Essentials of Diagnosis

• Intrauterine fetal death at or beyond 20 weeks' gestation

Pathogenesis

Stillbirth affects <1% of pregnancies, with an incidence of approximately 6 per 1000 pregnancies in the United States. There are a number of known risk factors for stillbirth, which are presented in Table 14–8.

In the past, cord accident was thought to be the cause of many stillbirths. However, more recent data suggest that a nuchal cord is found in approximately 30% of normal births and is most likely an incidental finding when a stillbirth is diagnosed. In order for a stillbirth to be attributed to cord accident, evidence of cord obstruction or compromise (ie, thrombosis) should be seen on pathologic examination, and other causes of stillbirth should be excluded.

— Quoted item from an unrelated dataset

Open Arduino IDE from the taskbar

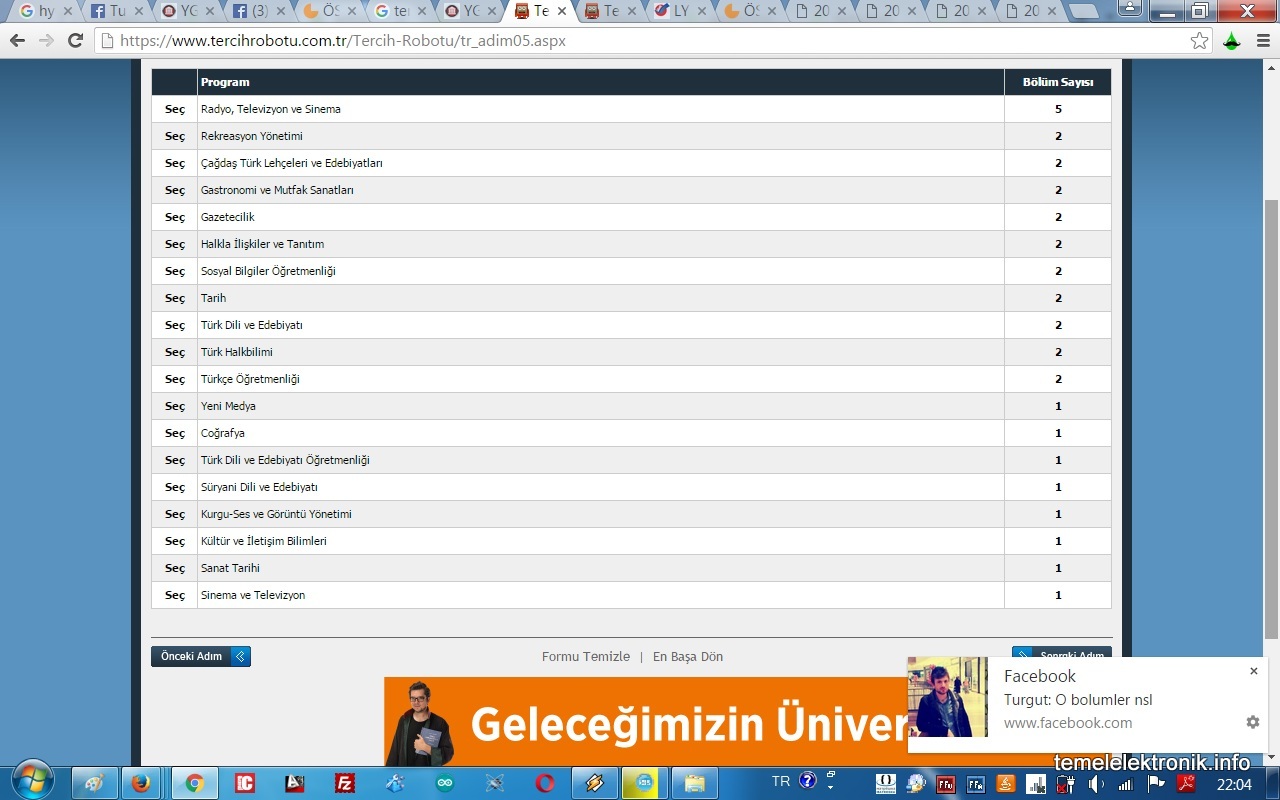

In many cases, up to 50% of stillbirths, it is difficult to elucidate a cause of the stillbirth. In some cases, this may be attributable to incomplete workup. However, in many cases, the stillbirth may be unexplained despite a thorough evaluation.

Prevention

Compliance with prenatal care is an important strategy that may prevent stillbirth. The early diagnosis of fetal abnormalities and obstetrical complications such as preeclampsia may allow for the initiation of an appropriate surveillance strategy or timely delivery in order to avoid stillbirth.

Clinical Findings

Stillbirth is diagnosed with the absence of cardiac activity in a fetus at or beyond 20 weeks of gestational age on ultrasound or at birth. Some women with stillbirth may report decreased or absent fetal movement, vaginal bleeding, or abdominal pain.

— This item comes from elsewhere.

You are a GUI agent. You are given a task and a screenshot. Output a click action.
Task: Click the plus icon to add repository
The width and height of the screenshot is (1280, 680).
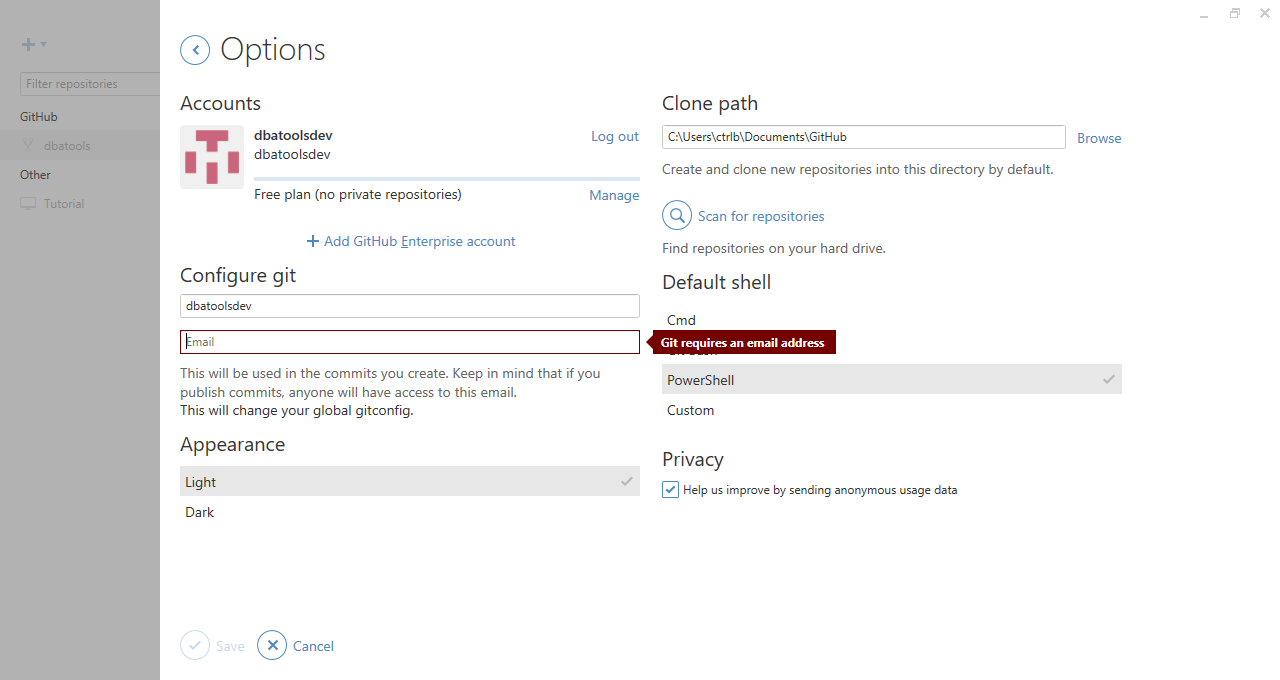click(28, 44)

However, in many cases, the patient may be asymptomatic for the stillbirth and may even report what she thought was normal fetal movement.

Treatment

Once a stillbirth is diagnosed, it is important to initiate an evaluation to determine the cause. A complete history and physical is the first step to look for findings suggestive of a possible cause. For instance, vaginal bleeding may be suggestive of placental abruption, and maternal fever and abdominal pain may indicate congenital fetal infection.

Evaluation

Ultrasound examination should be performed to confirm the fetal demise and the gestational age and to evaluate for any signs of fetal abnormality. Further testing can be divided into maternal and fetal testing (Table 14–9). The role of investigation for maternal inherited thrombophilia is controversial. Testing for maternal inherited thrombophilia should be considered if the fetus is severely growth restricted, if there is evidence of thrombosis on placental pathology, or if there is a personal or family history of deep venous thrombosis. Maternal toxicology screen should be considered if there is a suspicion for maternal drug abuse. Testing for diabetes should be performed if the patient was not screened during the pregnancy or if the fetus is large for gestational age. Placental pathology will test for evidence of abruption, thrombosis, or infarction. Additionally, placental pathology can evaluate for signs of viral or bacterial infection. Fetal autopsy is recommended for all stillbirths. However, the patient may decline, in which case external fetal evaluation and x-rays are recommended. Fetal karyotype may be obtained by testing amniotic fluid obtained via amniocentesis before delivery of the fetus or evaluation of fetal or placental tissue. One limitation to testing karyotype from any of these tissues is culture failure. Amniocentesis appears to have the highest yield in terms of success in determining fetal karyotype.

Delivery

Depending on the gestational age of the pregnancy, the pregnancy can be delivered by either induction of labor or dilation and evacuation. Some centers with expertise in late second-trimester dilation and evacuation may offer the procedure up to 26–28 weeks. With adequate cervical preparation before the procedure, an intact specimen can be obtained in many cases to allow for autopsy. Alternatively, labor induction can be performed regardless of gestational age. Hysterotomy or caesarean delivery is generally reserved for patients who fail induction of labor.

Prognosis

The prognosis for future pregnancies depends on the underlying cause of the stillbirth. For women in whom no etiology for stillbirth is found despite a thorough evaluation, the risk of recurrent stillbirth after 20 weeks is approximately 1–2%.